白鬍子老人忍不住,打著瞌睡,被姜黎,叫醒。
“快點起來!”姜黎比一個口型,白鬍子老人瞬間不吱聲。
心中感慨,現在的年輕人。
後來,男子和自己實力不分上下的人去。對付洶涌的猛獸,確實將他擊敗,在路上碰到山洞,無意間闖入,好奇心促使著他們前進。
男子在說到這的時候格外激動,姜黎安撫性的拍了拍他的肩膀,覺得十分的可憐,怎麼好巧不巧,讓他們碰上!
幾個人在進去後,被那強大的生物嚇的,本能逃跑,卻沒有想到,洞口會被堵上,誰也不知道該怎麼辦纔好,作為整個妖族最勇猛的戰士。
只能拼字一搏,我們實力遠在那強大生物下,正不知道該如何面對,妖族的當代族長出現,姜黎強扯出一抹笑容,萬萬沒有想到,帝莘手段殘忍至極。
更何況男子,只是姜黎好奇,為什麼只有男子,還活著,其中,有什麼淵源。
白鬍子老人察覺出來他的異樣。
率先開口解釋著。
“你所看到的一切都只是個假象,沒有任何的東西是真的!只是他當年的怨氣太重!”
姜黎看著他的目光中帶著幾分疑惑,心中不解。
什麼意思?
當年妖族的族長一定使用什麼特殊的秘法,纔將男子的靈魂剝去,至於他們的軀體用來幹什麼,那麼就不為人知。

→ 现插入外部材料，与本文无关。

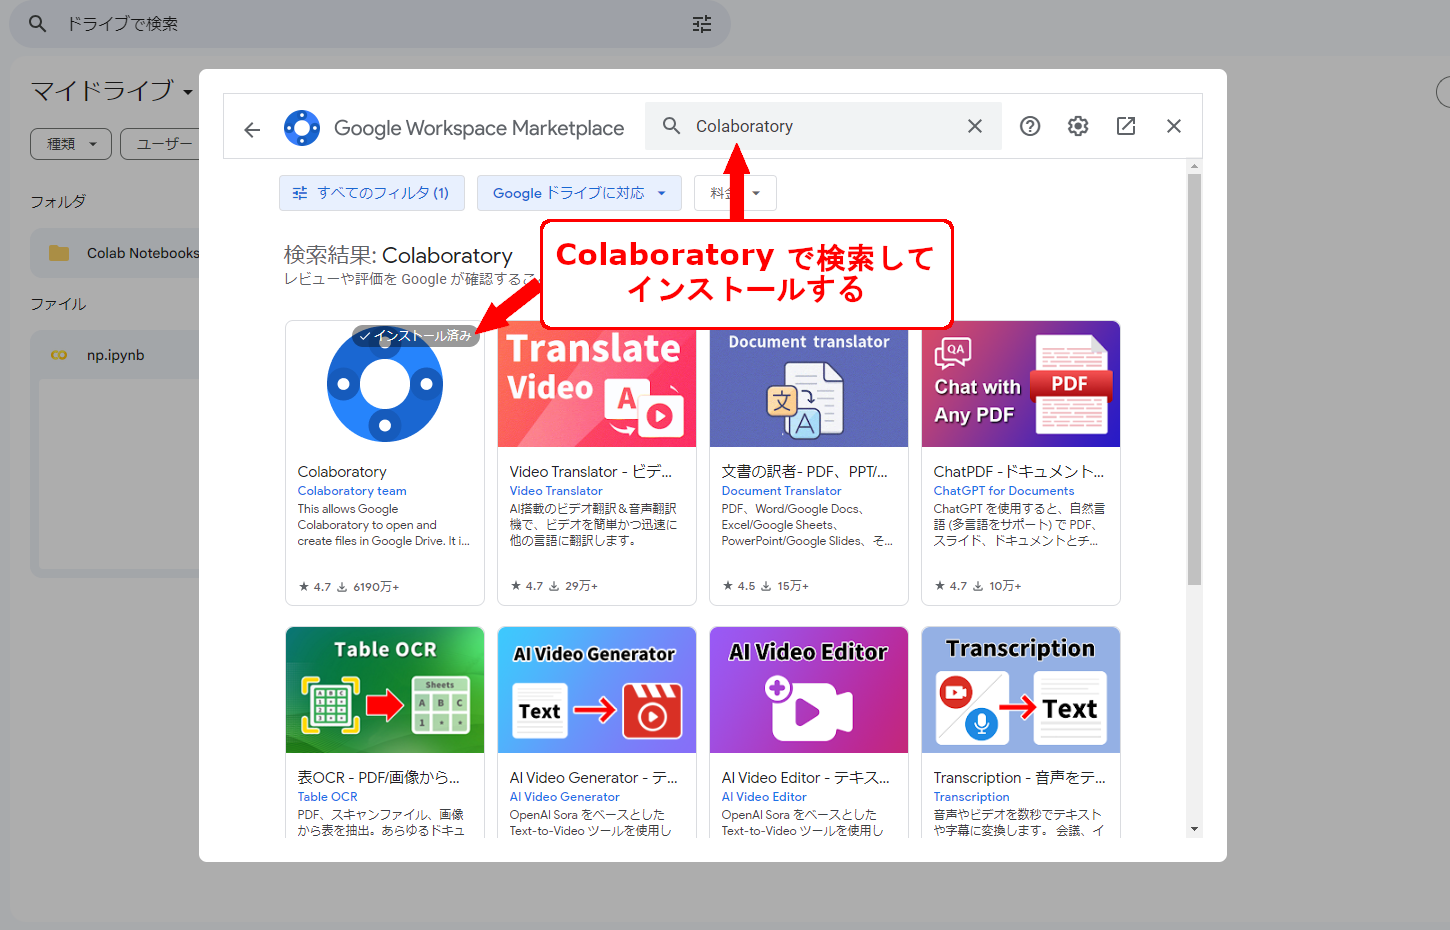Screen dimensions: 1450x930
Task: Open the 種類 filter in Drive sidebar
Action: pyautogui.click(x=70, y=143)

“會不會幹一些比較邪惡的事情?”姜黎腦海中回想起往事,陪人去參加一次地下的拍賣會,餘光瞥了一眼,關在籠子裡,跟少年一般大的人,渾身上下,充滿血跡。
濃郁的血腥味充斥在房間。
在臺下的人卻格外的興奮。
“跟你之前所看到的沒有什麼區別!”白鬍子老人淡淡的說著,話語中沒有多少的情緒起伏,反而十分的淡定,隱隱約約覺得不對勁,無奈之下只好,放下手中的東西。
姜黎看著男子自顧自的說著,彷彿如沒有了軀體一般。
他們現在所處的位置正是在幻境的中間,恐怕短暫時間內無法出去,白鬍子老人嘆氣,早知如此,何必當初!
“幻境中其實有少年人的氣息,他很有可能進來過!”
白鬍子老人對著他講解,兩個人相互對視一眼,心領神會,事情沒有想象中那麼簡單,無奈之下,只好放下戒備之心。
但願真的如此。
“我不希望再會有任何的異樣!”他對她簡單的闡述,兩個人有一搭沒一搭的閒聊著,完全沒有把其他的事情放在心上。